The cause of eosinophilic fasciitis is unknown. The disorder occurs mostly in middle-aged men but can occur in women and children.
The disease often begins after strenuous physical activity (eg, chopping wood). The initial features are pain, swelling, and inflammation of the skin and subcutaneous tissues, followed by induration, creating a characteristic orange-peel configuration most evident over the anterior surfaces of the extremities. The face and trunk are occasionally involved. Restriction of arm and leg movement usually develops insidiously. Contractures commonly evolve, secondary to induration and thickening of the fascia, but the process may also involve tendons, synovial membranes, and muscle. Typically, eosinophilic fasciitis does not involve the fingers and toes (acral areas). Muscle strength is unimpaired, but myalgia and arthritis may occur. Carpal tunnel syndrome may also occur.
Fatigue and weight loss are common. Rarely, aplastic anemia, thrombocytopenia, and lymphoproliferative processes develop.
Eosinophilic fasciitis should be suspected in patients with typical symptoms. The cutaneous manifestations may suggest systemic sclerosis; however, patients with systemic sclerosis usually also have Raynaud syndrome and acral involvement, often with telangiectasia, and visceral changes (eg, esophageal dysmotility). These are usually absent in eosinophilic fasciitis.
Diagnosis of eosinophilic fasciitis is confirmed by biopsy, which should be deep enough to include fascia and adjacent muscle fibers. Characteristic findings are inflammation of the fascia, with or without eosinophils.

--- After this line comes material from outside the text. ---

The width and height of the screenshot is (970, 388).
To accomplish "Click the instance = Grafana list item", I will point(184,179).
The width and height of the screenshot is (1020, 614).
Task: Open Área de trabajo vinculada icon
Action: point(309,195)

Blood tests are not diagnostic, but a complete blood count (CBC) usually shows eosinophilia (in early active disease), and serum protein electrophoresis shows polyclonal hypergammaglobulinemia. CBC should be done in all patients because the presence of eosinophilia helps in the diagnosis. Autoantibodies are usually absent. MRI, although not specific, can show thickened fascia, with the increased signal intensity in the superficial muscle fibers correlating with the inflammation.
Most patients respond rapidly to high doses of prednisone (40 to 60 mg once a day followed by gradual reduction to 5 to 10 mg a day as soon as the fasciitis resolves). Continued low doses may be required for 2 to 5 years. Some patients require longer courses and possibly other drugs (eg, hydroxychloroquine, methotrexate, azathioprine, rituximab, mycophenolate mofetil, cyclosporine). There are no controlled drug trials to guide therapy.
Nonsteroidal anti-inflammatory drugs (NSAIDs) and H2 blockers also have been used to treat eosinophilic fasciitis.
Surgical release of contractions and the carpal tunnel may be necessary.
Monitoring with CBCs is advised because hematologic complications occasionally occur. Prophylaxis for opportunistic infections, such as Pneumocystis jirovecii (see prevention of Pneumocystis jirovecii pneumonia), should be considered if combination immunosuppressive therapy is used.
Patients develop symmetric and painful inflammation, swelling, and induration of the arms and legs with a characteristic orange-peel appearance.
Although cutaneous manifestations may suggest systemic sclerosis, patients with eosinophilic fasciitis usually do not have Raynaud phenomenon and acral involvement with telangiectasia, or visceral changes (eg, esophageal dysmotility).
Confirm the diagnosis with a biopsy that includes fascia and adjacent muscle.
Treat patients with prednisone, other immunosuppressants, or both.